* PROMPT
Every record must reappear in the answer exactly as given.

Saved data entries

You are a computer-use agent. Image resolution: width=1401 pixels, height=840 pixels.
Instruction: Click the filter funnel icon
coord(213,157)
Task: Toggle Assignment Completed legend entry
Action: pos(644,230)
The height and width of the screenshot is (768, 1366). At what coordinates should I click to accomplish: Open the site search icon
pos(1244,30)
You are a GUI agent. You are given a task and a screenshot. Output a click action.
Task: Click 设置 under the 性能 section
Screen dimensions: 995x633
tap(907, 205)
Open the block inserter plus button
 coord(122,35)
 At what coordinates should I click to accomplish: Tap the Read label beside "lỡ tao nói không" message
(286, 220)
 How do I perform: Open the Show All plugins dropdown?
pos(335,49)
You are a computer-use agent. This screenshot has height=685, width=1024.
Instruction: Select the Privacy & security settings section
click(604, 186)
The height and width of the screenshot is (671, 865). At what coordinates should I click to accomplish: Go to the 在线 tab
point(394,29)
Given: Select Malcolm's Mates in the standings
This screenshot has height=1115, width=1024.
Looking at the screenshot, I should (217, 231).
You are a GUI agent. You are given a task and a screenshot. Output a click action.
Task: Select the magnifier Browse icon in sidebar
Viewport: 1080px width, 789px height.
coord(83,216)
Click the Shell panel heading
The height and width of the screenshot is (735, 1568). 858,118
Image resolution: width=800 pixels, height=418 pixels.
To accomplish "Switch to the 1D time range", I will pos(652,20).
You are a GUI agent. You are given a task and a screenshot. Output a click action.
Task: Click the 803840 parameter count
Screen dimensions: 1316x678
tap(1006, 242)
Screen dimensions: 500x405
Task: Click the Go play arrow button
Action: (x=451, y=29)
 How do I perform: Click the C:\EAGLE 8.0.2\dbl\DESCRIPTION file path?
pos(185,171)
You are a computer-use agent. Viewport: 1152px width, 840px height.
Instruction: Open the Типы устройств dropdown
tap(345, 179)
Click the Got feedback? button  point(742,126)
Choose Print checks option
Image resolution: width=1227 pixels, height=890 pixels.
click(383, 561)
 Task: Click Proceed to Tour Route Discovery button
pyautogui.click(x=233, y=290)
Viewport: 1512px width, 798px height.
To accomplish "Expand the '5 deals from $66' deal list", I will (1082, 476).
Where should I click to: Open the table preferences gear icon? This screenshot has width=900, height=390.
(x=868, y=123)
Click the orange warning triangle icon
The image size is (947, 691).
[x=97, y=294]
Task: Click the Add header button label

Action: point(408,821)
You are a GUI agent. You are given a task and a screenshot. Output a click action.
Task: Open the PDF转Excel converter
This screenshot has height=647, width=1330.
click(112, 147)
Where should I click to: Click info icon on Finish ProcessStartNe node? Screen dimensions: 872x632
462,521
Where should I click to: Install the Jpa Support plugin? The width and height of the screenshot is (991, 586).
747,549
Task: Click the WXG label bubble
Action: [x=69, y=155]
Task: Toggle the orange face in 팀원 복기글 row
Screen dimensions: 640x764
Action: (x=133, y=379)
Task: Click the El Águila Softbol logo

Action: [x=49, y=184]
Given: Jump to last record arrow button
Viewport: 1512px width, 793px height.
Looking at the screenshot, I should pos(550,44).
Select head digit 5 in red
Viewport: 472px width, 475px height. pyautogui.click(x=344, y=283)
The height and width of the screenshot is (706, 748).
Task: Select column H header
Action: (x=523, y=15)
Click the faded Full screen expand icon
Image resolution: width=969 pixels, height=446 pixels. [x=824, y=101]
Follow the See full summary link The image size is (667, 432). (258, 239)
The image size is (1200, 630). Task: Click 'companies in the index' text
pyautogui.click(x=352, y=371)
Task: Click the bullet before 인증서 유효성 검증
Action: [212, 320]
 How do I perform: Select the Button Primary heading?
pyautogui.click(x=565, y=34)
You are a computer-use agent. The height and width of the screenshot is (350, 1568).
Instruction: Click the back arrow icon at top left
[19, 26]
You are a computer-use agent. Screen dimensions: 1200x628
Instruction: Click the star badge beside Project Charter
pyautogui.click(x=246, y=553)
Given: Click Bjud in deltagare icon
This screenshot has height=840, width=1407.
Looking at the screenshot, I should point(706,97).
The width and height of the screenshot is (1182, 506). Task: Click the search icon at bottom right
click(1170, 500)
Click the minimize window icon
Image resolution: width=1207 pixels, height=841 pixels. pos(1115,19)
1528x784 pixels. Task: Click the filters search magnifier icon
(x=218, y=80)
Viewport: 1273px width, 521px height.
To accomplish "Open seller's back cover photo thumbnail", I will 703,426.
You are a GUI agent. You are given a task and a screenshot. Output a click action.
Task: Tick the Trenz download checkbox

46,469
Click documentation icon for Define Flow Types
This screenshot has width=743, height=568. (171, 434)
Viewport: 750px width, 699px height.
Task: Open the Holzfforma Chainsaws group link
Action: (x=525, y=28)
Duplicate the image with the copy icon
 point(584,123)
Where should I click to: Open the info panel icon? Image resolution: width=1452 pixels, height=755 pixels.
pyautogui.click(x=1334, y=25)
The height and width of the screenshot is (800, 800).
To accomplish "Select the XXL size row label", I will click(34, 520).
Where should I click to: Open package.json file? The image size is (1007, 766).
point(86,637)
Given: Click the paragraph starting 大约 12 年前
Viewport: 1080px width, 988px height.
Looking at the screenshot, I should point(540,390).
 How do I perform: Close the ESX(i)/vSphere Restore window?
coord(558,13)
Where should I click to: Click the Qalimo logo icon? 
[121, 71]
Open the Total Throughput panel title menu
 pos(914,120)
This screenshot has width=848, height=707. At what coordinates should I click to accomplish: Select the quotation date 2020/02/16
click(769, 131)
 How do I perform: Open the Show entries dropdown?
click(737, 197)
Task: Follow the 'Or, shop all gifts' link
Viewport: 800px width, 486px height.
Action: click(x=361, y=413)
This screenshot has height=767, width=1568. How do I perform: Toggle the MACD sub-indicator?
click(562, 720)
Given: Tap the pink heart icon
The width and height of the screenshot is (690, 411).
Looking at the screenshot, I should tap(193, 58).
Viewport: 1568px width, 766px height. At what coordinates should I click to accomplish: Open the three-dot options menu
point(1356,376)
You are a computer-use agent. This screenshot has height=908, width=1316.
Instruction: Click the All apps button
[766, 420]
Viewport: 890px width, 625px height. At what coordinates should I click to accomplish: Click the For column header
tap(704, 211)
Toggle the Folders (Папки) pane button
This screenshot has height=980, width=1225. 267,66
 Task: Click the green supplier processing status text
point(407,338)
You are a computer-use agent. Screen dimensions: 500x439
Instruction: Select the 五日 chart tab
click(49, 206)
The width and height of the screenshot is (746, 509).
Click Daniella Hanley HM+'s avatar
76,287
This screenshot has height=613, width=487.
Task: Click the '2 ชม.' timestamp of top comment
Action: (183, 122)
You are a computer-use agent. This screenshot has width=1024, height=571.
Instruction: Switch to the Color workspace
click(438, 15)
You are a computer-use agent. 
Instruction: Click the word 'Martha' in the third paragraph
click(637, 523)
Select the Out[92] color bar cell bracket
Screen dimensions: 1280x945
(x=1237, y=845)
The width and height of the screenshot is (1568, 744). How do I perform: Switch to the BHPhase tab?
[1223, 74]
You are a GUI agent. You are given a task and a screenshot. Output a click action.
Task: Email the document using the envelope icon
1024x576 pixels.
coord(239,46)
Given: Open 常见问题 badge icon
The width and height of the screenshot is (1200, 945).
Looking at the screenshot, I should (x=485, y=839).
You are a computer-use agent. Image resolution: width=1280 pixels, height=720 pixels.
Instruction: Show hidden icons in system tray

* RESULT
You are a computer-use agent. Image resolution: width=1401 pixels, height=840 pixels.
Instruction: Click the filter funnel icon
coord(213,157)
Task: Toggle Assignment Completed legend entry
Action: pos(644,230)
The height and width of the screenshot is (768, 1366). At what coordinates should I click to accomplish: Open the site search icon
pos(1244,30)
You are a GUI agent. You are given a task and a screenshot. Output a click action.
Task: Click 设置 under the 性能 section
Screen dimensions: 995x633
tap(907, 205)
Open the block inserter plus button
 coord(122,35)
 At what coordinates should I click to accomplish: Tap the Read label beside "lỡ tao nói không" message
(286, 220)
 How do I perform: Open the Show All plugins dropdown?
pos(335,49)
You are a computer-use agent. This screenshot has height=685, width=1024.
Instruction: Select the Privacy & security settings section
click(604, 186)
The height and width of the screenshot is (671, 865). At what coordinates should I click to accomplish: Go to the 在线 tab
point(394,29)
Given: Select Malcolm's Mates in the standings
This screenshot has height=1115, width=1024.
Looking at the screenshot, I should (217, 231).
You are a GUI agent. You are given a task and a screenshot. Output a click action.
Task: Select the magnifier Browse icon in sidebar
Viewport: 1080px width, 789px height.
coord(83,216)
Click the Shell panel heading
The height and width of the screenshot is (735, 1568). 858,118
Image resolution: width=800 pixels, height=418 pixels.
To accomplish "Switch to the 1D time range", I will pos(652,20).
You are a GUI agent. You are given a task and a screenshot. Output a click action.
Task: Click the 803840 parameter count
Screen dimensions: 1316x678
tap(1006, 242)
Screen dimensions: 500x405
Task: Click the Go play arrow button
Action: (x=451, y=29)
 How do I perform: Click the C:\EAGLE 8.0.2\dbl\DESCRIPTION file path?
pos(185,171)
You are a computer-use agent. Viewport: 1152px width, 840px height.
Instruction: Open the Типы устройств dropdown
tap(345, 179)
Click the Got feedback? button  point(742,126)
Choose Print checks option
Image resolution: width=1227 pixels, height=890 pixels.
click(383, 561)
 Task: Click Proceed to Tour Route Discovery button
pyautogui.click(x=233, y=290)
Viewport: 1512px width, 798px height.
To accomplish "Expand the '5 deals from $66' deal list", I will (1082, 476).
Where should I click to: Open the table preferences gear icon? This screenshot has width=900, height=390.
(x=868, y=123)
Click the orange warning triangle icon
The image size is (947, 691).
[x=97, y=294]
Task: Click the Add header button label

Action: point(408,821)
You are a GUI agent. You are given a task and a screenshot. Output a click action.
Task: Open the PDF转Excel converter
This screenshot has height=647, width=1330.
click(112, 147)
Where should I click to: Click info icon on Finish ProcessStartNe node? Screen dimensions: 872x632
462,521
Where should I click to: Install the Jpa Support plugin? The width and height of the screenshot is (991, 586).
747,549
Task: Click the WXG label bubble
Action: [x=69, y=155]
Task: Toggle the orange face in 팀원 복기글 row
Screen dimensions: 640x764
Action: (x=133, y=379)
Task: Click the El Águila Softbol logo

Action: [x=49, y=184]
Given: Jump to last record arrow button
Viewport: 1512px width, 793px height.
Looking at the screenshot, I should pos(550,44).
Select head digit 5 in red
Viewport: 472px width, 475px height. pyautogui.click(x=344, y=283)
The height and width of the screenshot is (706, 748).
Task: Select column H header
Action: (x=523, y=15)
Click the faded Full screen expand icon
Image resolution: width=969 pixels, height=446 pixels. [x=824, y=101]
Follow the See full summary link The image size is (667, 432). (258, 239)
The image size is (1200, 630). Task: Click 'companies in the index' text
pyautogui.click(x=352, y=371)
Task: Click the bullet before 인증서 유효성 검증
Action: [212, 320]
 How do I perform: Select the Button Primary heading?
pyautogui.click(x=565, y=34)
You are a computer-use agent. The height and width of the screenshot is (350, 1568).
Instruction: Click the back arrow icon at top left
[19, 26]
You are a computer-use agent. Screen dimensions: 1200x628
Instruction: Click the star badge beside Project Charter
pyautogui.click(x=246, y=553)
Given: Click Bjud in deltagare icon
This screenshot has height=840, width=1407.
Looking at the screenshot, I should point(706,97).
The width and height of the screenshot is (1182, 506). Task: Click the search icon at bottom right
click(1170, 500)
Click the minimize window icon
Image resolution: width=1207 pixels, height=841 pixels. pos(1115,19)
1528x784 pixels. Task: Click the filters search magnifier icon
(x=218, y=80)
Viewport: 1273px width, 521px height.
To accomplish "Open seller's back cover photo thumbnail", I will 703,426.
You are a GUI agent. You are given a task and a screenshot. Output a click action.
Task: Tick the Trenz download checkbox

46,469
Click documentation icon for Define Flow Types
This screenshot has width=743, height=568. (171, 434)
Viewport: 750px width, 699px height.
Task: Open the Holzfforma Chainsaws group link
Action: (x=525, y=28)
Duplicate the image with the copy icon
 point(584,123)
Where should I click to: Open the info panel icon? Image resolution: width=1452 pixels, height=755 pixels.
pyautogui.click(x=1334, y=25)
The height and width of the screenshot is (800, 800).
To accomplish "Select the XXL size row label", I will click(34, 520).
Where should I click to: Open package.json file? The image size is (1007, 766).
point(86,637)
Given: Click the paragraph starting 大约 12 年前
Viewport: 1080px width, 988px height.
Looking at the screenshot, I should point(540,390).
 How do I perform: Close the ESX(i)/vSphere Restore window?
coord(558,13)
Where should I click to: Click the Qalimo logo icon? 
[121, 71]
Open the Total Throughput panel title menu
 pos(914,120)
This screenshot has width=848, height=707. At what coordinates should I click to accomplish: Select the quotation date 2020/02/16
click(769, 131)
 How do I perform: Open the Show entries dropdown?
click(737, 197)
Task: Follow the 'Or, shop all gifts' link
Viewport: 800px width, 486px height.
Action: click(x=361, y=413)
This screenshot has height=767, width=1568. How do I perform: Toggle the MACD sub-indicator?
click(562, 720)
Given: Tap the pink heart icon
The width and height of the screenshot is (690, 411).
Looking at the screenshot, I should tap(193, 58).
Viewport: 1568px width, 766px height. At what coordinates should I click to accomplish: Open the three-dot options menu
point(1356,376)
You are a computer-use agent. This screenshot has height=908, width=1316.
Instruction: Click the All apps button
[766, 420]
Viewport: 890px width, 625px height. At what coordinates should I click to accomplish: Click the For column header
tap(704, 211)
Toggle the Folders (Папки) pane button
This screenshot has height=980, width=1225. 267,66
 Task: Click the green supplier processing status text
point(407,338)
You are a computer-use agent. Screen dimensions: 500x439
Instruction: Select the 五日 chart tab
click(49, 206)
The width and height of the screenshot is (746, 509).
Click Daniella Hanley HM+'s avatar
76,287
This screenshot has height=613, width=487.
Task: Click the '2 ชม.' timestamp of top comment
Action: (183, 122)
You are a computer-use agent. This screenshot has width=1024, height=571.
Instruction: Switch to the Color workspace
click(438, 15)
You are a computer-use agent. 
Instruction: Click the word 'Martha' in the third paragraph
click(637, 523)
Select the Out[92] color bar cell bracket
Screen dimensions: 1280x945
(x=1237, y=845)
The width and height of the screenshot is (1568, 744). How do I perform: Switch to the BHPhase tab?
[1223, 74]
You are a GUI agent. You are given a task and a screenshot. Output a click action.
Task: Email the document using the envelope icon
1024x576 pixels.
coord(239,46)
Given: Open 常见问题 badge icon
The width and height of the screenshot is (1200, 945).
Looking at the screenshot, I should (x=485, y=839).
You are a computer-use agent. Image resolution: width=1280 pixels, height=720 pixels.
Instruction: Show hidden icons in system tray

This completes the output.